Así comienza una de las historias más conmovedoras de las cuatro temporadas
que llevamos en Orange Is the New Black.
Sobra decir que va a haber spoilers de
dimensiones inefables sobre la season finale de aquí en adelante. Que no se diga que no hemos
avisado.
El simbolismo sopranísimo de
este episodio es tan grande y tan sentido como el lamento desgarrado de Taystee
al final del capítulo anterior. Partimos desde negro con semejante frase en lo
que nos aferramos a la última esperanza de que el cliffhanger del 4x12 fuese un
macabro cebo para que nadie tuviese la valiente idea de racionar la temporada.

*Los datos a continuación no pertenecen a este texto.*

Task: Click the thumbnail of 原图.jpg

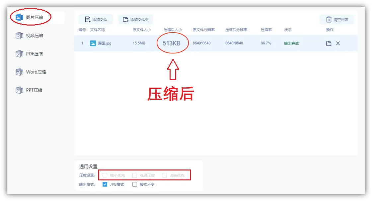Action: [x=93, y=43]
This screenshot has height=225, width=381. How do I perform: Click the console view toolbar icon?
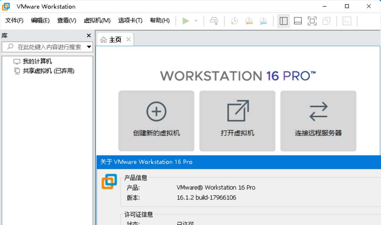click(347, 21)
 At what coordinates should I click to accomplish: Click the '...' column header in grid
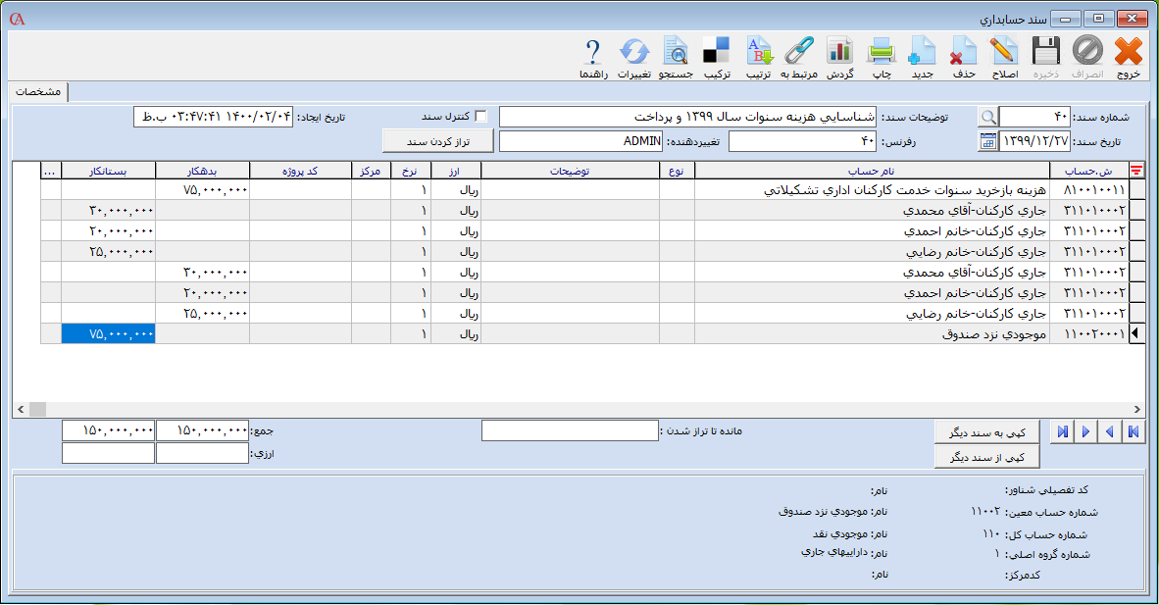point(50,171)
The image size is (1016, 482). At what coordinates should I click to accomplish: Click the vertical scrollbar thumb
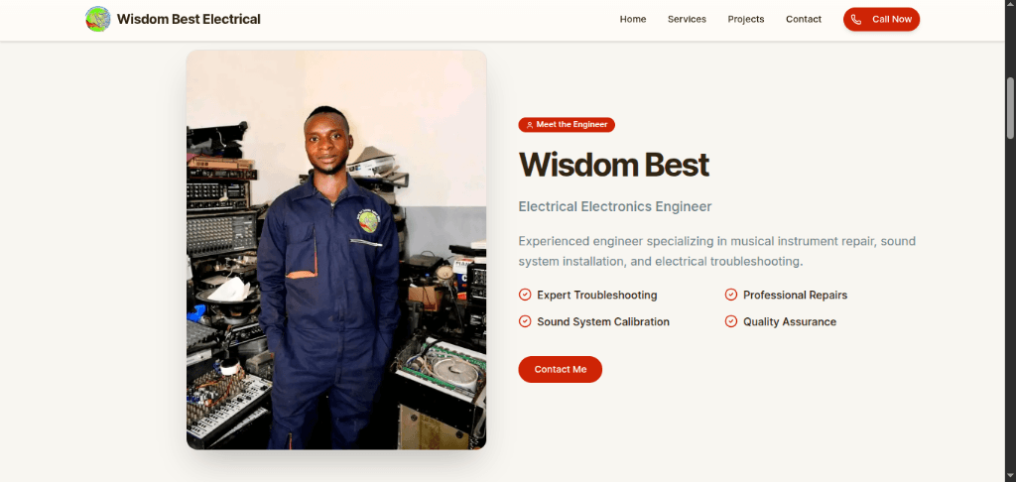[x=1010, y=107]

Baxter Bayley aparecía en la siguiente escena, estirando el chicle de las
conexiones del destino a lo Lost
cuando, en retrospectiva, la aparición en “el flashback” del torpe guardia era
la clave de la interpretación de las secuencias. No estamos viendo flashbacks como tal. Esta backstory tiene raíz en la realidad —a la vista de las fotos que
los carroñeros de MCC rescatan de Facebook—, pero principalmente se narra una distorsión onírica de Poussey.

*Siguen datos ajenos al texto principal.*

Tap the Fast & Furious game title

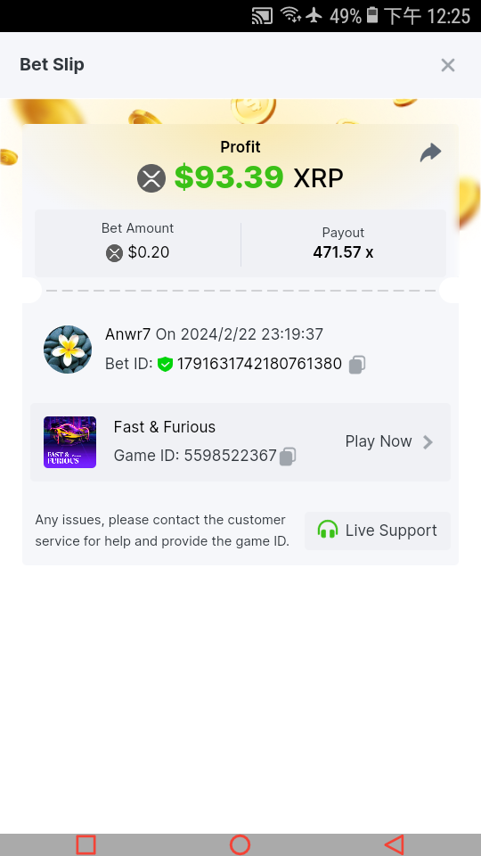165,427
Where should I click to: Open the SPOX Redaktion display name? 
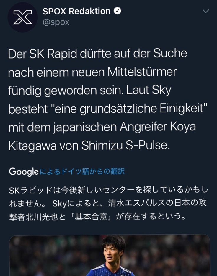click(76, 11)
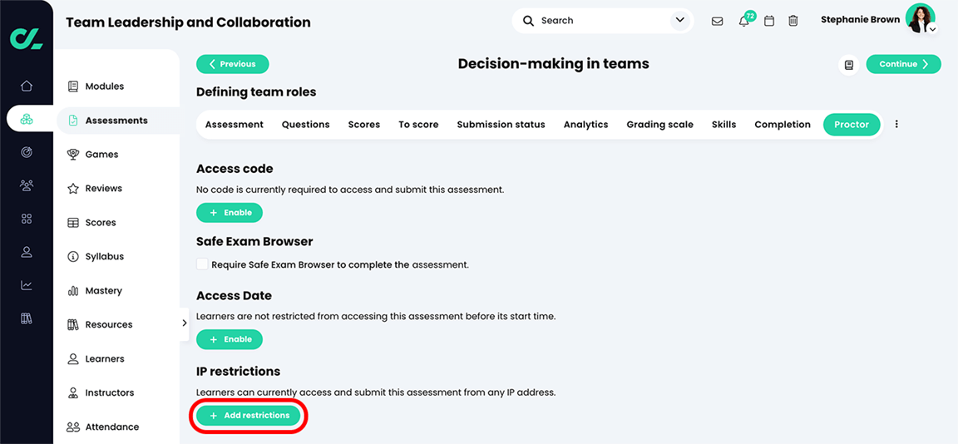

Una visión romántica del clásico “ver tu vida pasar por delante de tus ojos”
justo antes de morir.
Podríamos leer también entre las líneas de cómo nadie le presta ayuda por la calle cuando pide un teléfono tras robarle
el suyo, un claro reflejo del mismo auxilio que nunca llegó en sus últimos
segundos de vida.
La presencia de las transformistas en la calle y toda la escena del club
tiene más enjundia. La sexualidad juega un importante rol en el 2x06, donde
conocemos a una Poussey teniendo un romance con la hija de un militar alemán
que acaba degenerando en un choque de familias. La represión figura en el
subconsciente de Poussey y en este
subjetivo recuerdo de una noche en la Gran Manzana experimenta toda su
liberación.
Seguimos con un objetivo: un destino al que Poussey no sabe llegar. Dumbo
(Down Under Manhattan Bridge Overpass) recalca lo críptico de un sueño, como cualquiera que tú y yo hayamos tenido,
alejándonos de la memoria. Sabes dónde ir, pero nunca lo consigues. A fin de
cuentas, una reflexión nihilista de la vida. Poussey y unas Islas Fiji
apalabradas a las que no terminará de llegar.

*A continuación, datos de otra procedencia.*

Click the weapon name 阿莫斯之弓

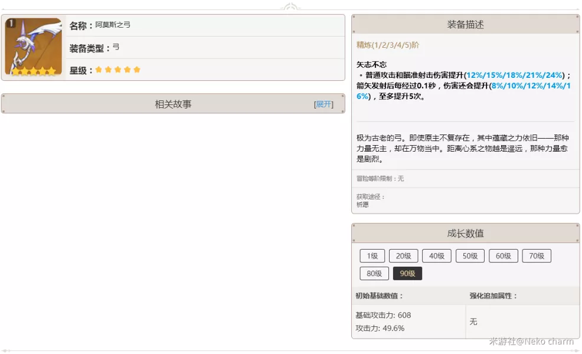click(113, 25)
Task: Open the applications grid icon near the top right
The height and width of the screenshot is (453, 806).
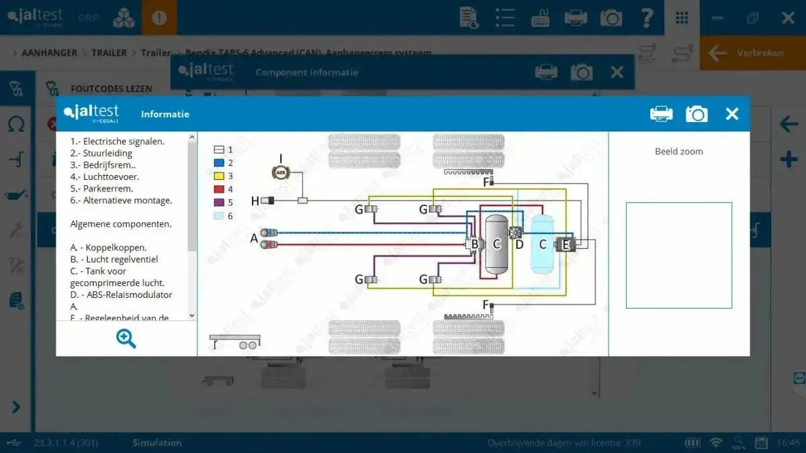Action: (682, 17)

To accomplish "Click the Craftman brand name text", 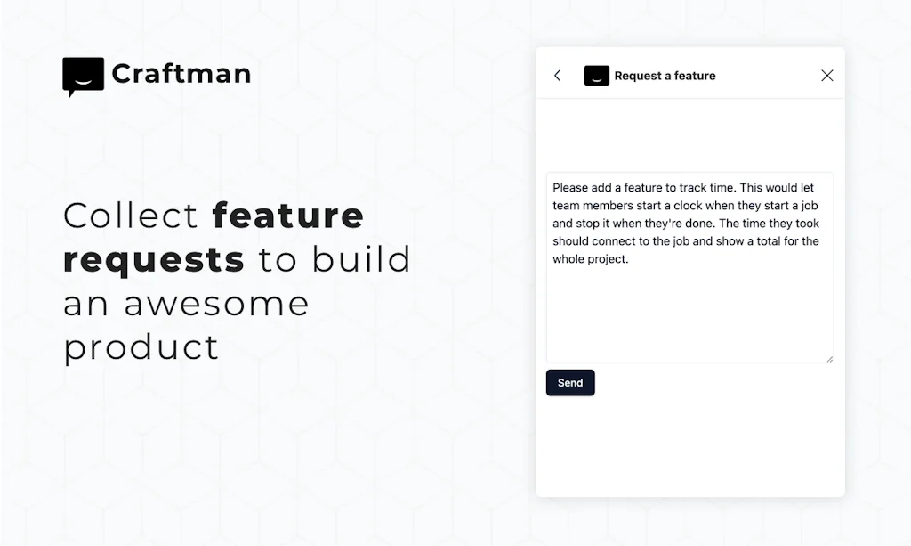I will (x=181, y=75).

En el camino se topa con más piezas
de su subconsciente: los libros en el metro —su trabajo en la biblioteca de
la cárcel—, las mujeres embarazadas —Daya—, la comunión de las razas, un niño
robando a su propia madre mientras duerme —la delincuencia y el crimen que ha
corrompido a lo más puro—, y esa chica guapa que te mira desde el otro lado del
vagón al igual que te miró desde el otro lado del comedor por última vez.
“Where the fuck am I?” Unos monjes vestidos de, si me permitís el
símil, AmarilloFuerteCasiNaranja, son los que guían a Poussey al final
de su camino. Los monjes, bizarros como ellos solos con sus bicis y sus luces
de Navidad por las calles de Nueva York, resultan
no ser lo que aparentan, como ocurre con la totalidad de aquellas que visten de
naranja. La ilusión de los místicos que no son más que un grupo de comedia
de improvisación. Sin embargo, no por ello carecen de una profundidad: “este
mundo está hecho una mierda, y si consigues encontrar un mínimo de felicidad,
aférrate a el máximo que puedas.” ¿Verdad, Soso?
Poussey confiesa
al ficticio monje que está deseando empezar su nueva vida antes de una larga y
última mirada a la inmensidad del skyline neoyorkino. La noche es clara para ver todo lo que hay más allá de las débiles
verjas de la prisión. La libertad definitiva que en ese plano nos dibuja a
Poussey aún más pequeñita de lo que era.